- Born: 13 June 1959 Lampihong, North Hulu Sungai Regency (now part of Balangan Regency), Indonesia
- Died: 26 June 2018 (aged 59) Banjarmasin, Indonesia
- Years active: 1980–2018
- Known for: Artist, comedian

= John Tralala =

Indonesian artist and comedian

Yusran Effendi, also known by the stage name John Tralala, was an Indonesian artist and comedian. He was a recognized master of a Banjarese improvised comedy genre called Madihin. He performed on national stages for audiences which included Indonesian presidents Suharto and Susilo Bambang Yudhoyono.

== Career ==
Yusran was born on 13 June 1959, in town of Lampihong, then part of North Hulu Sungai Regency, which today is part of Balangan Regency, South Kalimantan, Indonesia. He was encouraged to take up the art of Madihin by his highschool friend, Yustan Azidin, who was later founder of South Kalimantan media BanjarmasinPost. In 1980, Yusran and three friends founded a comedy group named the John Tralala Group. They often performed on local radio, especially Nirwana Radio in Banjarmasin, and performed improvisations based on live readings of fan letters.

The group won national-level comedy competitions twice, in 1989 and 2001, on the state-owned television station TVRI. In the 1989 competition, one of the spectators was then-Indonesian president Suharto. Suharto was so impressed by his performance that he awarded Yusran a spot in an Islamic pilgrimage trip (which are normally given out by lottery). Yusran also became a close friend of Banjarese charismatic ulema Zaini Abdul Ghani. In total, he released 12 records of his Madihin performance and wrote a book about the genre, titled Syair Madihin.

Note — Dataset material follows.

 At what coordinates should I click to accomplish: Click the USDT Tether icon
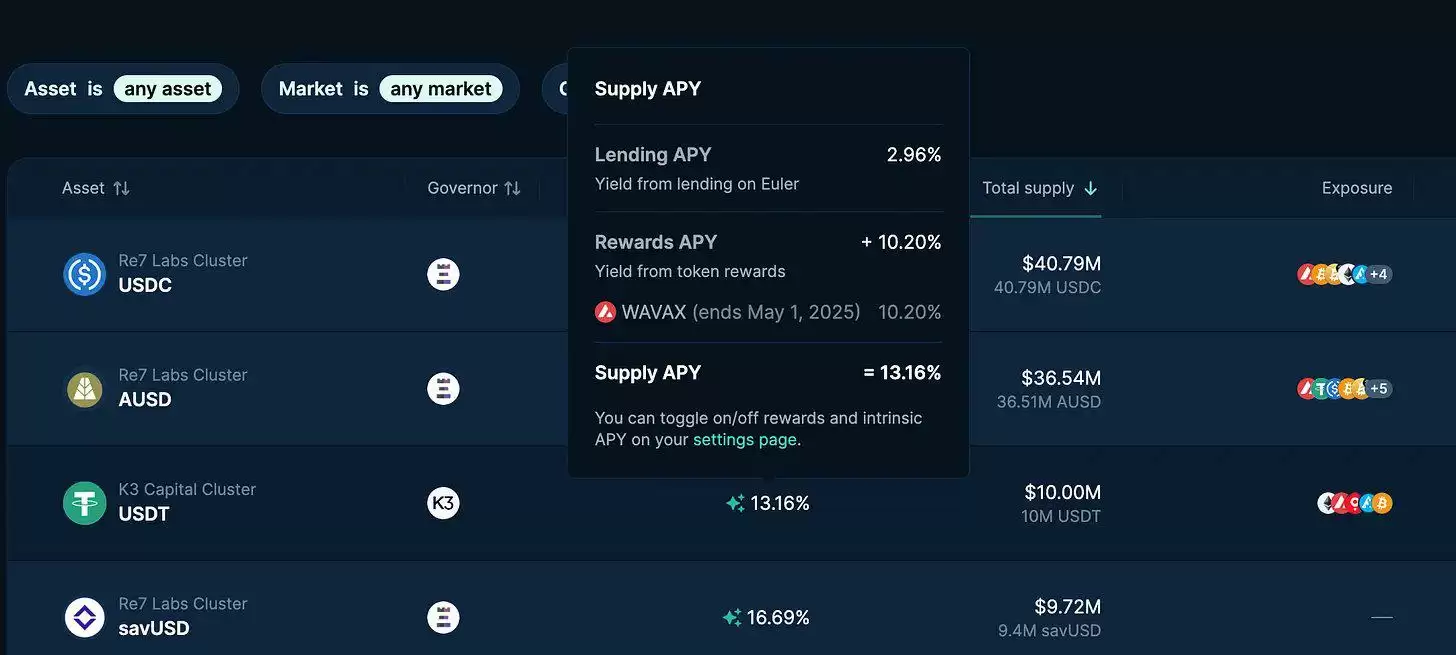84,503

After the end of the New Order period, he became host of Baturai Pantun, a regional television program on TVRI South Kalimantan. He continued to perform on national television as well. In 2013, he performed at the opening of the Banjarese Cultural Congress, in front of Indonesian president Susilo Bambang Yudhoyono. In 2014, he started a new career as film and theater director. During this time, he also started performing in national television programs such as those under SCTV. In the same year, he was invited by Indonesian Military to be a judge on Madihin competition for the 51st anniversary celebration of Kodam VI/Mulawarman's Regional Training Regiment.

In 2015, there were false reports in the news media that Yusran had died, but in fact it was fellow group member and friend Bung Kancil who had died. In 2018, Yusran endorsed an environmentalist campaign against mining activity in Kotabaru Regency. He expressed a desire to create a Madihin academy, however this was never realized.

He died of a heart attack on 26 June 2018, in Banjarmasin. After his death, a tribute performance dubbed "Collosal Madihin Performance" was held by many Indonesian artists in Banjarmasin Art and Culture Park, including by his own son who has taken on the stage name John Tralala Junior.

== Award ==
He was awarded "Grace of Art" (Anugerah Seni) by South Kalimantan government on 2016, as well as Astaprana Award (Anugerah Astaprana) from Sultan Khairul Saleh of Banjar Sultanate.